- Work to complete -
1. Transcribe the stretch of the abstract on free newborn care in Nepal from "Methods: Ministry of" through "post- intervention period.".
2. According to the abstract on free newborn care in Nepal, in how many hospitals was the study conducted?
3. Write the next part of the abstract on free newborn care in Nepal, picking up after its last sentence.

- Given text -
________
Background: Sustainable Development Goal (SDG) aspires to improve universal health coverage through reduction of Out of Pocket Expenditure (OOPE) and improving the quality of care. In the last two decades, there have been several efforts to reduce the OOPE for maternal and newborn care. In this paper, we evaluate the change in the OOPE for treatment of sick newborn at hospital before and after implementation of a free newborn care (FNC) program in hospitals of Nepal.
Methods: Ministry of Health and Population implemented a free newborn care program which reimbursed the cost of treatment for all sick newborns admitted in public hospitals in Nepal from November 2017. We conducted this pre-post quasi-experimental study with four months of pre-implementation and 12 months of post-implementation of the program in 12 hospitals of Nepal. Logistic regression analysis was conducted for categorical variables and Mann-Whitney test was applied for continuous variables to determine statistically significant differences between pre- and post- intervention period.
________
- Data extract -
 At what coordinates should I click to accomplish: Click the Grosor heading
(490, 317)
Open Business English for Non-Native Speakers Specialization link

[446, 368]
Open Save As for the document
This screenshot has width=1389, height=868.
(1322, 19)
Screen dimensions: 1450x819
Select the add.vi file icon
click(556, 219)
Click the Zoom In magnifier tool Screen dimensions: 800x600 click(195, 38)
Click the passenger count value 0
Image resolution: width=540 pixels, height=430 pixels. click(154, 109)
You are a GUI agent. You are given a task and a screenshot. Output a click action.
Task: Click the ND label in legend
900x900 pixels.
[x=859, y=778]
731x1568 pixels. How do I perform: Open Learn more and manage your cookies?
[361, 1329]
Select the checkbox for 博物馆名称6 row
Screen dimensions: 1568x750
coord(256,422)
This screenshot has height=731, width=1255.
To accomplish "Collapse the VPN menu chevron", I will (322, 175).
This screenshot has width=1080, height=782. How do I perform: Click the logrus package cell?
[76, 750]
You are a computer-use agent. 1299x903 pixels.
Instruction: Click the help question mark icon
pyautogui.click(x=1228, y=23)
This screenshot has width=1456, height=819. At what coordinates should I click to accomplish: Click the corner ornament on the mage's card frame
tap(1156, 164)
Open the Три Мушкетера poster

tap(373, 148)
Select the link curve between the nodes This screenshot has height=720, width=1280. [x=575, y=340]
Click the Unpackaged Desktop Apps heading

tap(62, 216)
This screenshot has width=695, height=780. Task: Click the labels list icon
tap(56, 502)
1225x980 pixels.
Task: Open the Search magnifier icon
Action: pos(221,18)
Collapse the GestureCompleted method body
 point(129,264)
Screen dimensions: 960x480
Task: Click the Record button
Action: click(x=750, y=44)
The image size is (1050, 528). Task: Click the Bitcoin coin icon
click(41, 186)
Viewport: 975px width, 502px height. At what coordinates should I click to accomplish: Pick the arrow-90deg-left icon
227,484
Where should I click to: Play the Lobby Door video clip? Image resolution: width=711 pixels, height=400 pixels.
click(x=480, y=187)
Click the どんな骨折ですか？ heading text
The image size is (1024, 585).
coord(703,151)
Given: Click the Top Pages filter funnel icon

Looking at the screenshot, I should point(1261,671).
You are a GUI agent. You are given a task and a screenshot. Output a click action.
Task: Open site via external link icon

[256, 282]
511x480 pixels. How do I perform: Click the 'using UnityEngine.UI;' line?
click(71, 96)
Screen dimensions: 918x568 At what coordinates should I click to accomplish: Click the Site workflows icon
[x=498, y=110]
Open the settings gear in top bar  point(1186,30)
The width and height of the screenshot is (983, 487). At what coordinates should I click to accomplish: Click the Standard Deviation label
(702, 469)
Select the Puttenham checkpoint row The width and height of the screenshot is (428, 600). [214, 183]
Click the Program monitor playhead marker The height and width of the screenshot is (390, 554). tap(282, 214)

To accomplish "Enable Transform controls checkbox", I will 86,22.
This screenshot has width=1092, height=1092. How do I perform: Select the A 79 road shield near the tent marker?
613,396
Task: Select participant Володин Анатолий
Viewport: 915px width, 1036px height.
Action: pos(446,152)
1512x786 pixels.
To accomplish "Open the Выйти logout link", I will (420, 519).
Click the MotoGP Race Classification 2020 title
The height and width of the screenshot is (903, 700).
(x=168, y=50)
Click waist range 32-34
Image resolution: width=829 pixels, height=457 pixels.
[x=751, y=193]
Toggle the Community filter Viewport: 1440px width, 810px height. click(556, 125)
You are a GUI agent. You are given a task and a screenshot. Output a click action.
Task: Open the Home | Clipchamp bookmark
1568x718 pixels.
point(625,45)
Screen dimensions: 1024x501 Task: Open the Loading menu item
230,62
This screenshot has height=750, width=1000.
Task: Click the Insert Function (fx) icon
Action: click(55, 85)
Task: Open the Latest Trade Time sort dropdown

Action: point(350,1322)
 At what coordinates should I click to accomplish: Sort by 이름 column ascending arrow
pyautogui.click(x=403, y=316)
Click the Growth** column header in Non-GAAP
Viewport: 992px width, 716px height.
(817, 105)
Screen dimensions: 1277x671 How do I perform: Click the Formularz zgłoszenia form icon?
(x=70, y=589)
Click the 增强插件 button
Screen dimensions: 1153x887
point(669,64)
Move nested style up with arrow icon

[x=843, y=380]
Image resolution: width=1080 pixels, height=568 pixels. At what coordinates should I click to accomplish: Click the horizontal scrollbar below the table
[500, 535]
________
- Answers to the tasks -
1.
Methods: Ministry of Health and Population implemented a free newborn care program which reimbursed the cost of treatment for all sick newborns admitted in public hospitals in Nepal from November 2017. We conducted this pre-post quasi-experimental study with four months of pre-implementation and 12 months of post-implementation of the program in 12 hospitals of Nepal. Logistic regression analysis was conducted for categorical variables and Mann-Whitney test was applied for continuous variables to determine statistically significant differences between pre- and post- intervention period.

2. 12 hospitals.

3.
Results: A total of 353 sick newborns were admitted into these hospitals before implementation of the FNC program while 1122 sick newborns were admitted after the implementation. Before implementation, 17% of mothers paid for sick newborn care while after implementation 15.3% mothers (p-value=0.59) paid for care. The OOPE for treatment of sick newborn at hospital before implementation was Mean±SD: US dollar 14.3+12.1 and after implementation was Mean±SD: USD 13.0±9.6 (p-value=0.71). There were no significant differences in neonatal morbidity after the implementation of the FNC program. The stay in a hospital bed (in days) decreased after the implementation of FNC program (p-value<0.001) while the cost for medicine increased (p-value=0.02). The duration of hospital stay (in days) of sick newborns significantly decreased for Hypoxic Ischemic Encephalopathy (HIE) (p-value=0.04) and neonatal sepsis (p-value<0.001) after the FNC program was implemented.
Conclusion: We found no change in the OOPE for sick newborn care following implementation of the FNC Program. There is a need to revisit the FNC program by the type of morbidity and duration of stay. Further studies will be required to explore the health system adequacy to implement such programs in hospitals of Nepal.